Given exercise >> In every row, change "profile" to "account" and write out the text again with nothing else altered. Leave out the pictures.

[Supplied records start]

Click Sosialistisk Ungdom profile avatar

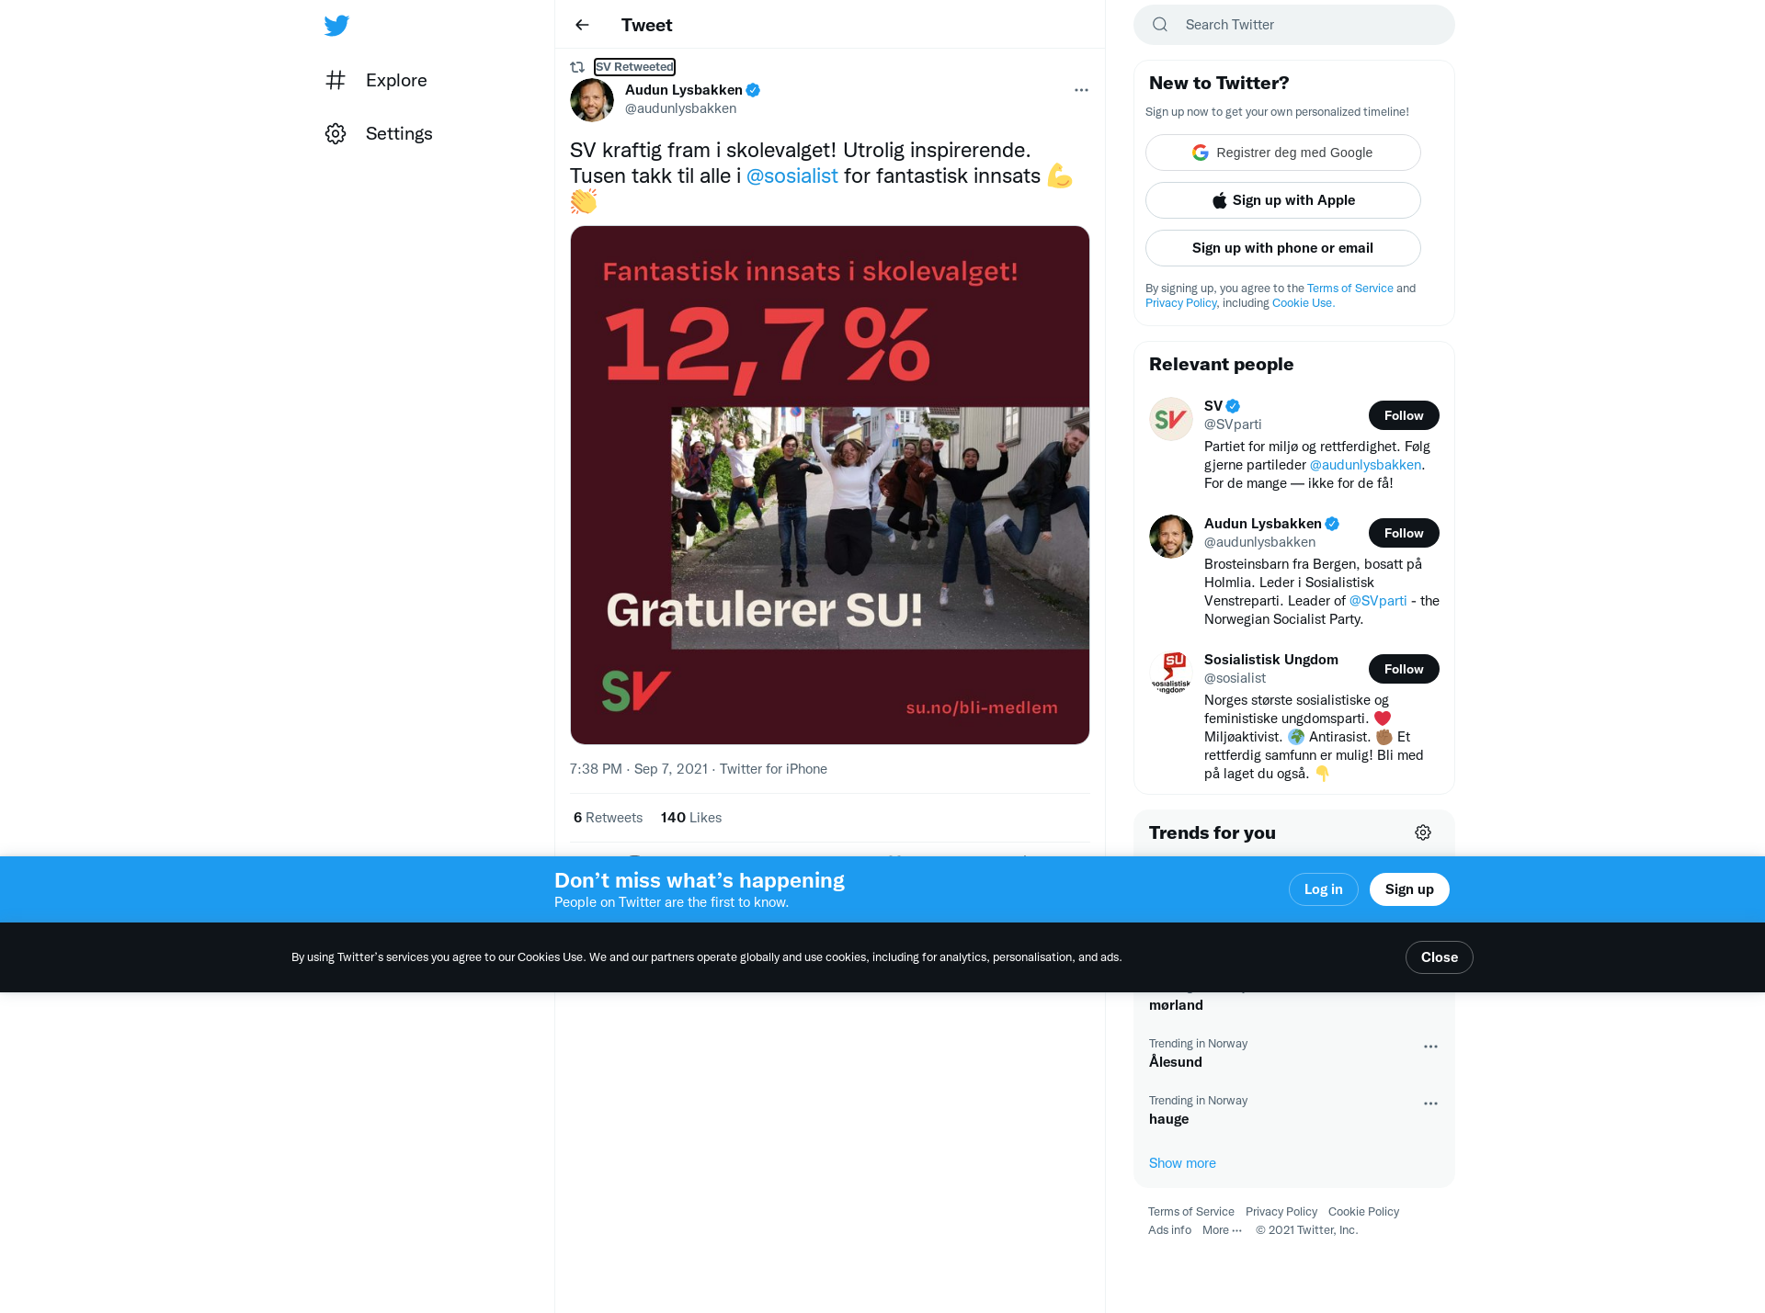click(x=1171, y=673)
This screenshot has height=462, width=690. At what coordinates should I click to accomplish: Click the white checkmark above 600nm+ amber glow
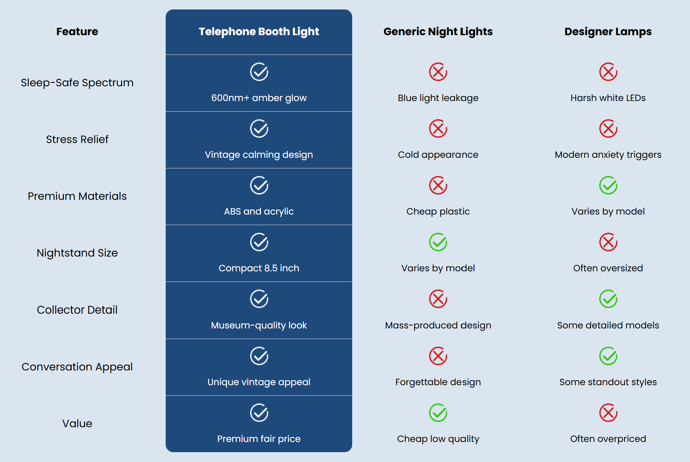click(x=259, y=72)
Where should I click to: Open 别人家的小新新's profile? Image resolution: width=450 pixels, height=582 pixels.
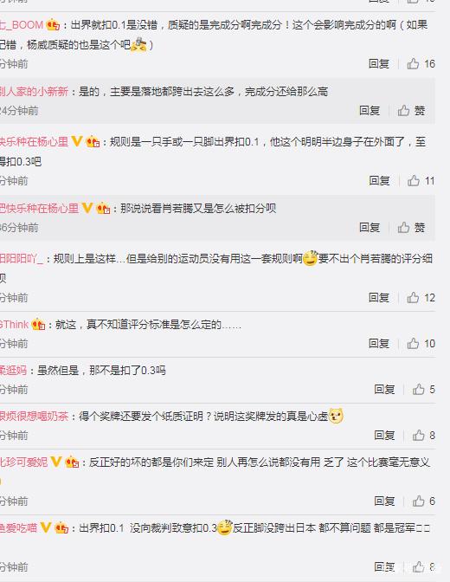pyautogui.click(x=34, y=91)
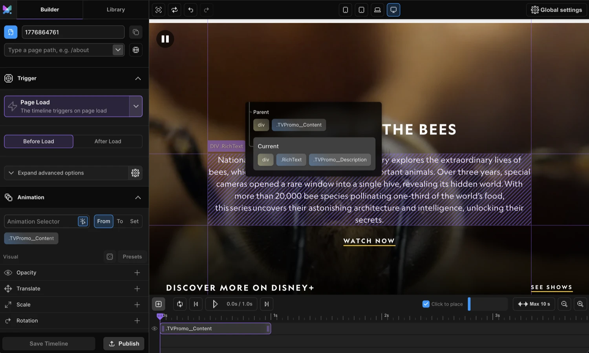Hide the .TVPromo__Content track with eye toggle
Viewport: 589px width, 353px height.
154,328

[Supplied records end]

Solution to this task >>
Click Sosialistisk Ungdom account avatar

click(x=1171, y=673)
This screenshot has height=462, width=690. At what coordinates should I click to accomplish: Click the white checkmark above 600nm+ amber glow
click(x=259, y=72)
Where should I click to: Open 别人家的小新新's account? Image resolution: width=450 pixels, height=582 pixels.
pyautogui.click(x=34, y=91)
Hide the .TVPromo__Content track with eye toggle
Viewport: 589px width, 353px height.
154,328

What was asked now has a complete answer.